The Foreigner is directed by Martin Campbell (Casino Royale) and stars Jackie Chan and Pierce Brosnan. The film is based on The Chinaman by Stephen Leather, and features a musical score from Cliff Martinez.
Ngoc Minh Quan (Chan) is a veteran of the Vietnam War who has settled down in London, running a restaurant. When his daughter is killed in a bombing from a militant group, Quan leaves behind his restaurant, resorting to any means necessary to get to Liam Hennessy (Brosnan), an Irish Deputy Minister with past ties to the organization claiming responsibility for the bombing that killed his daughter. Meanwhile, the bombers begin planning their next moves, which could result in further losses of civilian lives.

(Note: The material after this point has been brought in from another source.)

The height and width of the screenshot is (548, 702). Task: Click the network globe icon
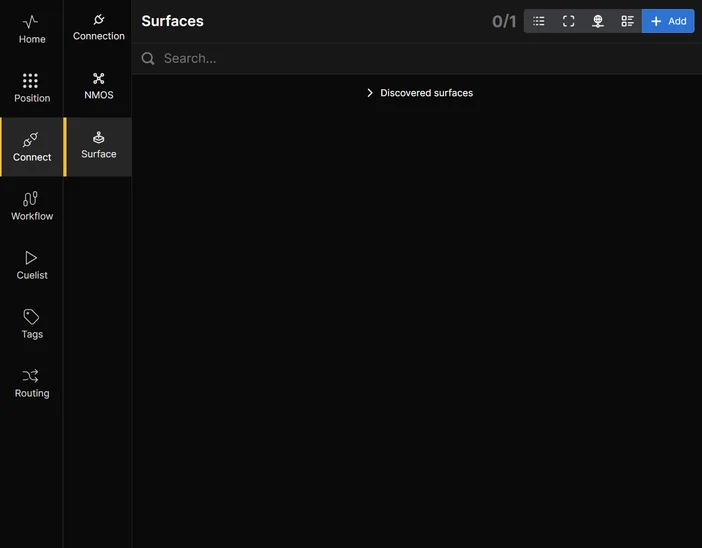(x=598, y=21)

The Foreigner is definitely something of an adjustment for Jackie Chan, whose martial arts films usually tend to be more comedic fare. The film puts Chan in a straight-up dramatic thriller with little ground for comic relief. While this is an interesting change for the legendary action star, it cannot stop the film from being a mess of overdone clichés… and one in which its star disappears for long stretches of the film, which drags on longer than necessary.

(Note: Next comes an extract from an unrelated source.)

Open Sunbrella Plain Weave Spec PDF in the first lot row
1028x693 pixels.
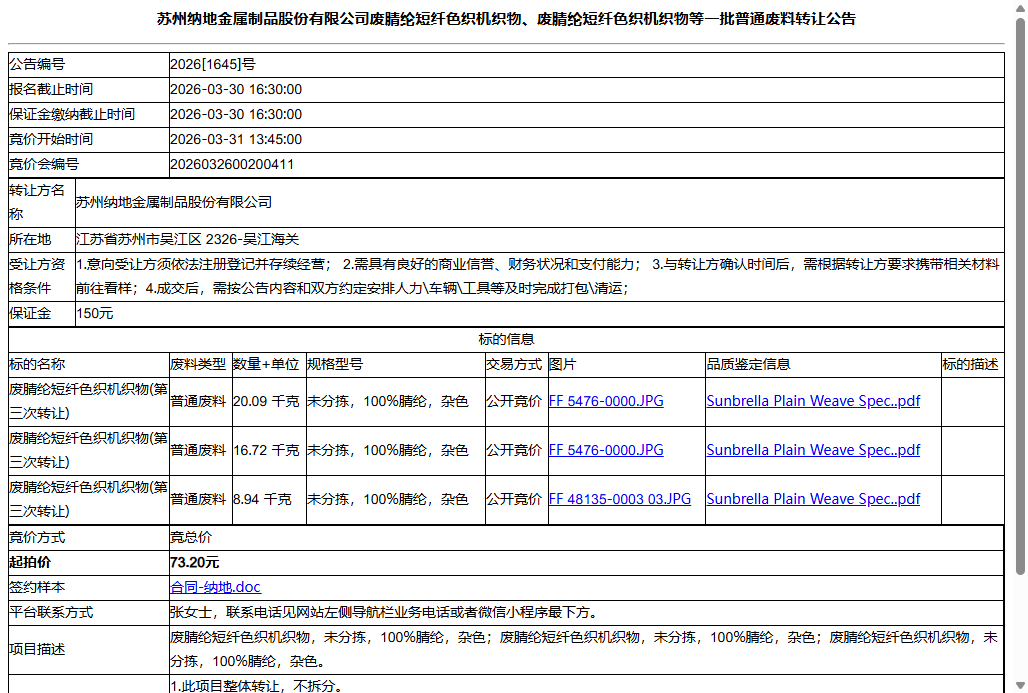point(813,400)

I was looking forward to seeing The Foreigner; casting Jackie Chan as a lead in a serious role seemed like an impressive change of pace. Unfortunately, this movie commits one of the cardinal sins no “star vehicle” movie ever should – ditching the star for great lengths of time. Yes, Jackie Chan feels like a supporting character in the movie where he is being billed as the star. Furthermore, very little of the movie lets Chan explore his martial arts prowess. There are some fantastic sequences, but these are far too infrequent.
Too much of the movie focuses on the other side of the coin, namely Pierce Brosnan’s character (director Martin Campbell had previously directed Brosnan in the James Bond film GoldenEye). Brosnan is admittedly fine in this part, but we are subjected to generic thriller baddies, and way too many attempts at plot twists and connections on the “evil” side of things. There are too many bad guys and side characters to keep track of, and on top of it all, the movie feels the need to throw in unnecessary side characters and subplots, including an incest subplot, and a sex scene that nobody asked for. The plot twists just make the movie feel all the more jumbled.

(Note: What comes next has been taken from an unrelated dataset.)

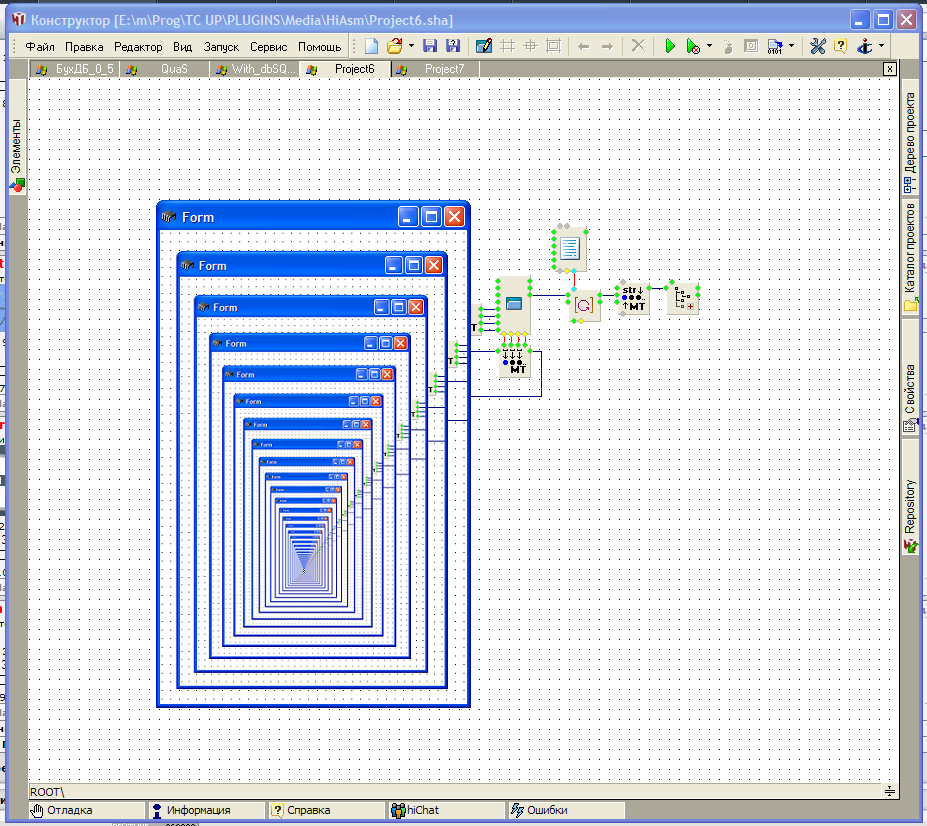Switch to the QuaS tab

Another weakness is that absolutely nothing about the film feels original. In one scene, Chan’s character finds himself on the run from the villains through the woods, where he sets up numerous traps, and has to use a flaming knife to cauterize a wound, while having wartime flashbacks… As much as I love the Rambo movies, do we seriously have plagiarize them step-by-step?
The Foreigner does have some good, gripping moments, and a solid performance from Jackie Chan in a more serious, less comedic environment. Unfortunately, nothing else quite comes together, and the film feels like a generic thriller with too much going on. If you are curious about the film, wait for the home release.
Rating: One-and-a-half out of four stars.